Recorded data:
+++
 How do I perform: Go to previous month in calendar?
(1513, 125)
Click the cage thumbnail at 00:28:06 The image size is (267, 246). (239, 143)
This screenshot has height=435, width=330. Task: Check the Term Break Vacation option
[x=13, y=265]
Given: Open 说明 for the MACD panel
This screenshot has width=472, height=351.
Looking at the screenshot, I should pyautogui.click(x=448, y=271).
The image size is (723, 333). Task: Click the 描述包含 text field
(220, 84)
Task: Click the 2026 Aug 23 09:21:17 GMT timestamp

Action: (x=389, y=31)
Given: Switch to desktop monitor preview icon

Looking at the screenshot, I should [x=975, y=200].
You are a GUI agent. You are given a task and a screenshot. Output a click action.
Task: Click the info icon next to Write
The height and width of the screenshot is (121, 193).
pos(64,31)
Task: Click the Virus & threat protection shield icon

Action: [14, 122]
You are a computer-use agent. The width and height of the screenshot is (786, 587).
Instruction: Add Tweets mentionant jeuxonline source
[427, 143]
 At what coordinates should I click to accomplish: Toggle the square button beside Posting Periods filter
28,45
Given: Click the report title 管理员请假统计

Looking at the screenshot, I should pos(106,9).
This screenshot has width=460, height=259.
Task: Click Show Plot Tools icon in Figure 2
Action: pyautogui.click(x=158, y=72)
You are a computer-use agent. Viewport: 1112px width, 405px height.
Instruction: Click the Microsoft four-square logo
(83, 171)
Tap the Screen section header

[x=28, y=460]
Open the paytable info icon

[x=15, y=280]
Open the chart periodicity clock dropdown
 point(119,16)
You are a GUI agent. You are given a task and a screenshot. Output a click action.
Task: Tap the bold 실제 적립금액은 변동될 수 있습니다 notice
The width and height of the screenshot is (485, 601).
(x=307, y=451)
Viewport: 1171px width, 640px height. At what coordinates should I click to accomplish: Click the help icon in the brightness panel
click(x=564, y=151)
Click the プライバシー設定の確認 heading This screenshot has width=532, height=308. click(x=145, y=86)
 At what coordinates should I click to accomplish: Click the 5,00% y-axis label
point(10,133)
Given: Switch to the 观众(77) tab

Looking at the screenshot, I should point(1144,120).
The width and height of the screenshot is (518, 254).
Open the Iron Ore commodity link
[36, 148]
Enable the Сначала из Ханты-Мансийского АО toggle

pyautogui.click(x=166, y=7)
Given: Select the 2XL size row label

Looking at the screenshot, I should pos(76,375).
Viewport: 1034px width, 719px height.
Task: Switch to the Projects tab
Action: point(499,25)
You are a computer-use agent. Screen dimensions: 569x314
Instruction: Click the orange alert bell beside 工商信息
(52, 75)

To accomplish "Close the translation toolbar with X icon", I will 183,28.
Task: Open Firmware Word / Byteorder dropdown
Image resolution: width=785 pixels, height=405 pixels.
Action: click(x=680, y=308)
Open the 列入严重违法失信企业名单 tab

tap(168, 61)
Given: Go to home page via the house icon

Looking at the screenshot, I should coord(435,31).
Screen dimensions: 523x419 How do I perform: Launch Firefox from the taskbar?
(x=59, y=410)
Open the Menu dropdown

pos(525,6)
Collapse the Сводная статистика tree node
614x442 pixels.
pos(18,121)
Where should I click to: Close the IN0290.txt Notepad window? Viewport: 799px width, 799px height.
+++
Goal of the exercise: Say how many lines in the records hold the string "computer". Give no other words.

Exercise result: 3